> [Given text]:
In December 2023, the Financial Accounting Standards Board (“FASB”) issued Accounting Standards Update (“ASU”) 2023-09, Income Taxes (Topic 740): Improvements to Income Tax Disclosures (“ASU 2023-09”), which expands income tax disclosure requirements to include additional information related to the rate reconciliation of effective tax rates to statutory rates, as well as additional disaggregation of taxes paid. This ASU also removed disclosure related to certain unrecognized tax benefits and deferred taxes. ASU 2023-09 is effective for fiscal years beginning after December 15, 2024. The Company adopted this ASU for its year ended December 31, 2025 and included the expanded income-tax related disclosures. See Note 12 for further information.
Recently Issued Accounting Pronouncements Not Yet Adopted
In November 2024, the FASB issued ASU 2024-04, Debt – Debt with Conversion and Other Options (Subtopic 470-20): Induced Conversions of Convertible Debt Instruments. This ASU clarifies guidance on the requirements for determining whether certain settlements of convertible debt instruments should be accounted for as an induced conversion or extinguishment. This guidance is effective for the Company beginning on January 1, 2026, and early adoption is permitted, although the Company does not plan to early adopt. The Company is currently evaluating the impact of the adoption of this standard on the Company’s financial statement and related disclosures.

> [Data]:

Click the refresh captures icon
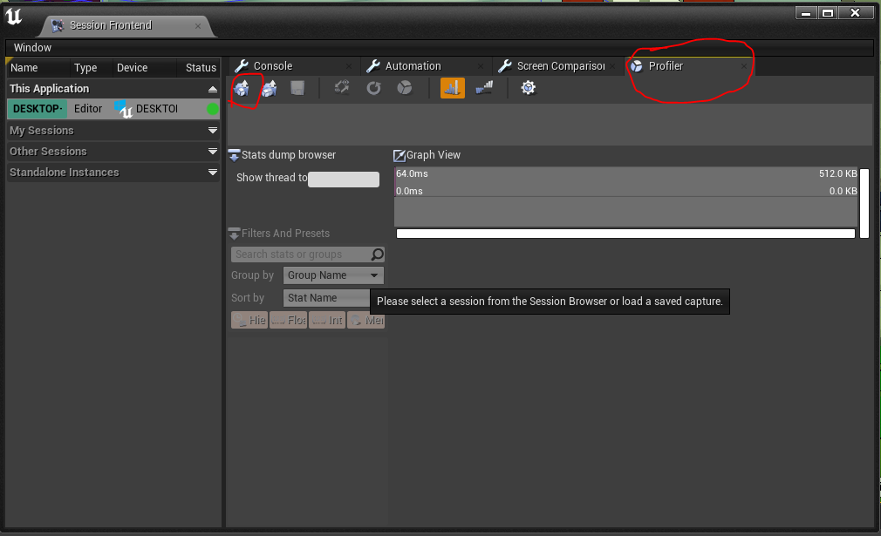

> [The problem]: Write out the accounting standards passage word for word, from start to finish.

> [Answer to the problem]:
In December 2023, the Financial Accounting Standards Board (“FASB”) issued Accounting Standards Update (“ASU”) 2023-09, Income Taxes (Topic 740): Improvements to Income Tax Disclosures (“ASU 2023-09”), which expands income tax disclosure requirements to include additional information related to the rate reconciliation of effective tax rates to statutory rates, as well as additional disaggregation of taxes paid. This ASU also removed disclosure related to certain unrecognized tax benefits and deferred taxes. ASU 2023-09 is effective for fiscal years beginning after December 15, 2024. The Company adopted this ASU for its year ended December 31, 2025 and included the expanded income-tax related disclosures. See Note 12 for further information.
Recently Issued Accounting Pronouncements Not Yet Adopted
In November 2024, the FASB issued ASU 2024-04, Debt – Debt with Conversion and Other Options (Subtopic 470-20): Induced Conversions of Convertible Debt Instruments. This ASU clarifies guidance on the requirements for determining whether certain settlements of convertible debt instruments should be accounted for as an induced conversion or extinguishment. This guidance is effective for the Company beginning on January 1, 2026, and early adoption is permitted, although the Company does not plan to early adopt. The Company is currently evaluating the impact of the adoption of this standard on the Company’s financial statement and related disclosures.